■ **Directions for this task**:
Give the entries again, exactly as they stand.

• • • • • • •

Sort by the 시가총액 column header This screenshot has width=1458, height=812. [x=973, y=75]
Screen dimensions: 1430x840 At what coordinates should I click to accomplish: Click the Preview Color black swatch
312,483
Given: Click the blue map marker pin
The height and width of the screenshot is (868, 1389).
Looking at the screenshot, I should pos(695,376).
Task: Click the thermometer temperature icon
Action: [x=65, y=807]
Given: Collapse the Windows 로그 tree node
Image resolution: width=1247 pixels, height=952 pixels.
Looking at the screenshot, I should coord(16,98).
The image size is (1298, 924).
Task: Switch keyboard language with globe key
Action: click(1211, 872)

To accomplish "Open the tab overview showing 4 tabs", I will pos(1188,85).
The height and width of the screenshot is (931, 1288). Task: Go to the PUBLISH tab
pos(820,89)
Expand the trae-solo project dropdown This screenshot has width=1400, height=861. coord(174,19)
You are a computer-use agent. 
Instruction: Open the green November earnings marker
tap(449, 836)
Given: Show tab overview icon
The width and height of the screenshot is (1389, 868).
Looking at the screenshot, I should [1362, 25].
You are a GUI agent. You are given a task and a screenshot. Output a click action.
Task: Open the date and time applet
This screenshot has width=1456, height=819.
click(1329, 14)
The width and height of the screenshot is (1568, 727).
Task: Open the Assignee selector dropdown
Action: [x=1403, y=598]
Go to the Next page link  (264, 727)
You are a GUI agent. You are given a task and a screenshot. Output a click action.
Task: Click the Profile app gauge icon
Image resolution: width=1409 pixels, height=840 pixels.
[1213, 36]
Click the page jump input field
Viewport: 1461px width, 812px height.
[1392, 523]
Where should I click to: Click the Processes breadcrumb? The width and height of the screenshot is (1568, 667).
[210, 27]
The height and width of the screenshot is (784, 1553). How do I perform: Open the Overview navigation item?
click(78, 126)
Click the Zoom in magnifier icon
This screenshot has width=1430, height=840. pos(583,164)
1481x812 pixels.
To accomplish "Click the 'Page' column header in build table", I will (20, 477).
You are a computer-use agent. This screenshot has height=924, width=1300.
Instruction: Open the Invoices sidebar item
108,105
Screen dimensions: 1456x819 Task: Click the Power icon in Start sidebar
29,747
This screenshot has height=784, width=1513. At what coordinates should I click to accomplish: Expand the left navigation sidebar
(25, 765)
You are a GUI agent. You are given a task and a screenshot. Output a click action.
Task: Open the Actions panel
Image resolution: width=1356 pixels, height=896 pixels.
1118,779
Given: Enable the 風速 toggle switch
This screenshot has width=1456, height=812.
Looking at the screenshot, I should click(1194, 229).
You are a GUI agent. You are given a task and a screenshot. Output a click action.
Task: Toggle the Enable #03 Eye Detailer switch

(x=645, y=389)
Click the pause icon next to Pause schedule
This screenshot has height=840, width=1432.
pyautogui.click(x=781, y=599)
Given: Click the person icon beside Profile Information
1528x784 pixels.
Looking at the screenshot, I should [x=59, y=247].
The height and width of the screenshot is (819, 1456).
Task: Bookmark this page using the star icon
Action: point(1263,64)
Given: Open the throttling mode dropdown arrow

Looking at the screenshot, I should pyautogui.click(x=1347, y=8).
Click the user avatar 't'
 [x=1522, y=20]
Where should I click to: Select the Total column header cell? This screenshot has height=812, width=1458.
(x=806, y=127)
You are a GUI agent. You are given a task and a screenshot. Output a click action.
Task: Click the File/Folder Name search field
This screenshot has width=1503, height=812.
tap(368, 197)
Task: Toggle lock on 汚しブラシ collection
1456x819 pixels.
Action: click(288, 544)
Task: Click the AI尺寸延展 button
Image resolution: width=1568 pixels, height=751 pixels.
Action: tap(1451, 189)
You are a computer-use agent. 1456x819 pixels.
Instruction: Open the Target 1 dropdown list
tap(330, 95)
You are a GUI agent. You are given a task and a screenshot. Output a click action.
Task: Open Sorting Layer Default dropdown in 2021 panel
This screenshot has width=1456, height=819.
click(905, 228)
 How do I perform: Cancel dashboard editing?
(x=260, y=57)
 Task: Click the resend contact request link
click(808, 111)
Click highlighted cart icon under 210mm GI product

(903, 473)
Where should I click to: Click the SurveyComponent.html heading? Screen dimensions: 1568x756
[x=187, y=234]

• • • • • • •

■ **Solution to the exercise**:
Sort by the 시가총액 column header This screenshot has width=1458, height=812. [x=973, y=75]
Screen dimensions: 1430x840 At what coordinates should I click to accomplish: Click the Preview Color black swatch
312,483
Given: Click the blue map marker pin
The height and width of the screenshot is (868, 1389).
Looking at the screenshot, I should pos(695,376).
Task: Click the thermometer temperature icon
Action: [x=65, y=807]
Given: Collapse the Windows 로그 tree node
Image resolution: width=1247 pixels, height=952 pixels.
Looking at the screenshot, I should coord(16,98).
The image size is (1298, 924).
Task: Switch keyboard language with globe key
Action: click(1211, 872)

To accomplish "Open the tab overview showing 4 tabs", I will pos(1188,85).
The height and width of the screenshot is (931, 1288). Task: Go to the PUBLISH tab
pos(820,89)
Expand the trae-solo project dropdown This screenshot has width=1400, height=861. coord(174,19)
You are a computer-use agent. 
Instruction: Open the green November earnings marker
tap(449, 836)
Given: Show tab overview icon
The width and height of the screenshot is (1389, 868).
Looking at the screenshot, I should [1362, 25].
You are a GUI agent. You are given a task and a screenshot. Output a click action.
Task: Open the date and time applet
This screenshot has width=1456, height=819.
click(1329, 14)
The width and height of the screenshot is (1568, 727).
Task: Open the Assignee selector dropdown
Action: [x=1403, y=598]
Go to the Next page link  (264, 727)
You are a GUI agent. You are given a task and a screenshot. Output a click action.
Task: Click the Profile app gauge icon
Image resolution: width=1409 pixels, height=840 pixels.
[1213, 36]
Click the page jump input field
Viewport: 1461px width, 812px height.
[1392, 523]
Where should I click to: Click the Processes breadcrumb? The width and height of the screenshot is (1568, 667).
[210, 27]
The height and width of the screenshot is (784, 1553). How do I perform: Open the Overview navigation item?
click(78, 126)
Click the Zoom in magnifier icon
This screenshot has width=1430, height=840. pos(583,164)
1481x812 pixels.
To accomplish "Click the 'Page' column header in build table", I will (20, 477).
You are a computer-use agent. This screenshot has height=924, width=1300.
Instruction: Open the Invoices sidebar item
108,105
Screen dimensions: 1456x819 Task: Click the Power icon in Start sidebar
29,747
This screenshot has height=784, width=1513. At what coordinates should I click to accomplish: Expand the left navigation sidebar
(25, 765)
You are a GUI agent. You are given a task and a screenshot. Output a click action.
Task: Open the Actions panel
Image resolution: width=1356 pixels, height=896 pixels.
1118,779
Given: Enable the 風速 toggle switch
This screenshot has width=1456, height=812.
Looking at the screenshot, I should click(1194, 229).
You are a GUI agent. You are given a task and a screenshot. Output a click action.
Task: Toggle the Enable #03 Eye Detailer switch

(x=645, y=389)
Click the pause icon next to Pause schedule
This screenshot has height=840, width=1432.
pyautogui.click(x=781, y=599)
Given: Click the person icon beside Profile Information
1528x784 pixels.
Looking at the screenshot, I should [x=59, y=247].
The height and width of the screenshot is (819, 1456).
Task: Bookmark this page using the star icon
Action: point(1263,64)
Given: Open the throttling mode dropdown arrow

Looking at the screenshot, I should pyautogui.click(x=1347, y=8).
Click the user avatar 't'
 [x=1522, y=20]
Where should I click to: Select the Total column header cell? This screenshot has height=812, width=1458.
(x=806, y=127)
You are a GUI agent. You are given a task and a screenshot. Output a click action.
Task: Click the File/Folder Name search field
This screenshot has width=1503, height=812.
tap(368, 197)
Task: Toggle lock on 汚しブラシ collection
1456x819 pixels.
Action: click(288, 544)
Task: Click the AI尺寸延展 button
Image resolution: width=1568 pixels, height=751 pixels.
Action: tap(1451, 189)
You are a computer-use agent. 1456x819 pixels.
Instruction: Open the Target 1 dropdown list
tap(330, 95)
You are a GUI agent. You are given a task and a screenshot. Output a click action.
Task: Open Sorting Layer Default dropdown in 2021 panel
This screenshot has width=1456, height=819.
click(905, 228)
 How do I perform: Cancel dashboard editing?
(x=260, y=57)
 Task: Click the resend contact request link
click(808, 111)
Click highlighted cart icon under 210mm GI product

(903, 473)
Where should I click to: Click the SurveyComponent.html heading? Screen dimensions: 1568x756
[x=187, y=234]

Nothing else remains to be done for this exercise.